In vitro analysis of the inhibitory effect of BanLec-1 on TMV infection. Upper panel: Nicotiana tabacum cv. Huangyan; lower panel: Nicotiana tabacum cv. Samsun. Left part of the leaf: 1, PBS buffer; 2–7, TMV suspension; right part of the leaf: 1, 12.9 μg/mL of rBanLec-1 alone; 2–4, TMV suspension with 12.9 μg/mL, 4.28 μg/mL, and 1.71 μg/mL of rBanLec-1, respectively; 5–7, TMV suspension with 12.9 μg/mL, 4.28 μg/mL, and 1.71 μg/mL of rBanLec-1, respectively. White bar = 2 cm.

Figure 7.

Figure 7.

Gel overlay assay. I, 0.2% BSA; II, E.coli whole cell lysate after IPTG induction; III, 12.9 μg/mL of rBanLec-1; IV, 4.28 μg/mL of rBanLec-1. Black arrow indicates the 15 KDa bands.

These results demonstrated that BanLec-1 may prevent TMV infection, and maintain relatively normal physiological parameters such as chlorophyll content, photosynthetic rates and enhanced antioxidant activities. However, such in vivo prevention was limited, i.e. once TMV replicates itself in cells and its content exceeds the effective concentration of BanLec-1, infection still occurs. That is why the disease rate remained at zero in transgenic plants in the first 6 d after infection, and reached 100% after 18 d (Figure 3(B)).

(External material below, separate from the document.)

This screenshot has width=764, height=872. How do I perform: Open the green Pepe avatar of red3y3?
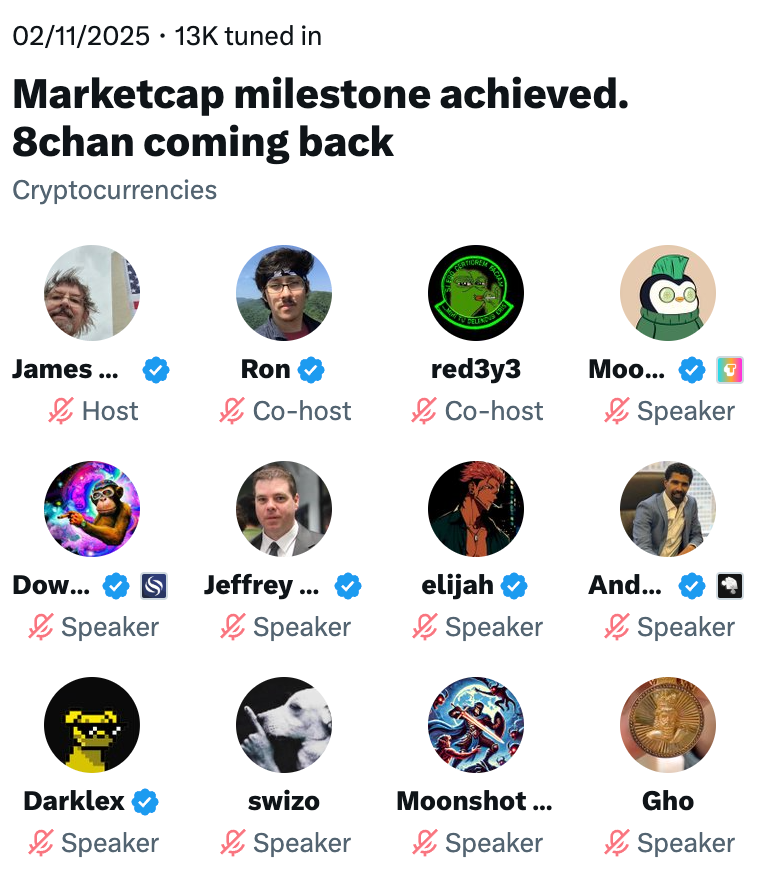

In contrast to limited prevention in vivo, purified rBanLec-1 exhibited more significant effects on TMV infection in vitro. At a concentration of about 13 μg/mL, BanLec-1 almost completely inhibited TMV infection (Figure 6), and gel overlay assay further demonstrated that BanLec-1 could bind to TMV CP (Figure 7). Since TMV CP is an unglycosylated protein, these results support the idea that BanLec-1 binds to TMV particles through protein–protein interaction between BanLec-1 and TMV CP. These findings, combined with higher structural stability (Figure 1(B) and 1(C)) and lower molecular weight (Figure 1(A)) of BanLec-1, make it a potential candidate for the research and development of protective agents against plant viral diseases. In order to achieve this aim, further studies are needed to evaluate whether BanLec-1 has similar effects on other plant viruses.

Conclusions

BanLec-1, the lectin from Musa paradisiaca, was shown to be a stable glycoprotein whose activity is dependent on metal ions. Overexpression of BanLec-1 in tobacco resulted in resistance to TMV infection both in vitro and in vivo. In contrast to limited prevention in vivo, purified rBanLec-1 exhibited more significant effects on TMV infection in vitro. This is the first report that BanLec-1 could prevent TMV infection in tobacco, probably through the interaction between BanLec-1 and TMV CP.

Funding

This work was supported by the Fundamental Research Funds for the Central Universities [grant number KYT201001] and a project funded by the Priority Academic Program Development of Jiangsu Higher Education Institutions (PAPD), Jiangsu, China.